Icon is a holy image that is primarily in use in conjunction with Church services. It is a product of art but its principal role is to connect that which is otherworldly with our own world. Icons and fresco paintings are called by some windows used by inhabitants of the Kingdom of Heaven to watch on us, i.e. windows that help us to communicate and meet with them. Veneration of sanctified icons in churches or in Christian homes does not imply veneration of material symbols. Veneration is directed to the person whose image is presented on the icon, person whom our prayers are being directed to. Icons veritably make present, in a mysterious way, those persons whose images they carry.

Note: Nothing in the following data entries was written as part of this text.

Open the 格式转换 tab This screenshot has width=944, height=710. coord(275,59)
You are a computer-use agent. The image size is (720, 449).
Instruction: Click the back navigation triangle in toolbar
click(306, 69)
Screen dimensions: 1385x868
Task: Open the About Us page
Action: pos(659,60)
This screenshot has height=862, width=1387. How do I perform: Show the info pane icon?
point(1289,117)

Veneration of icons in the Orthodox Church is founded in the event of Incarnation of the Son of God – in His bodily birth to a life among men in certain historical circumstances, in His death and Resurrection, all of which made it possible for us to present His image on holy icons as well as images of the Most Holy Theotokos and all those that have by their lives grown into Christ and become partakers of the Kingdom of Heaven.
Without disregard to their historical reality icons primarily present a world and a man belonging to the time of the accomplishment of the Kingdom of Heaven on earth. Images on the icons bear personal traits of character but, at the same time, they are deprived of all that is incidental or temporary and often accentuated in common art. A supernatural light that does not form shadows illuminates these images. An icon often connects different moments of a same event as well as images belonging to different historical periods and depicts them in their meta-historical and post-historical states, in eternity.
The Church consecrates icons so that their connection with Church services would become fully acceptable, but the very act of creation of an icon is already a liturgical act. This is why it is expected of an icon painter to be immersed in the life of the Church. He is expected to prepare for his deeds through prayer and to live a Christian life in general. He needs to be as pure as possible in order to be a worthy intermediary who makes it possible for the holy images to announce themselves to the communion of the faithful and to become one with it.
History of the Orthodox Church has recorded a great struggle aimed at safeguarding and upholding the notion of icon veneration, especially so during VIII and IX centuries and many a Christian had suffered martyrdom as a result. Final victory over iconoclasts (opponents of holy images) was won in 842, and the Church celebrates this event as the Sunday of Orthodoxy, i.e. Pure Sunday – first Sunday of the Great Lent.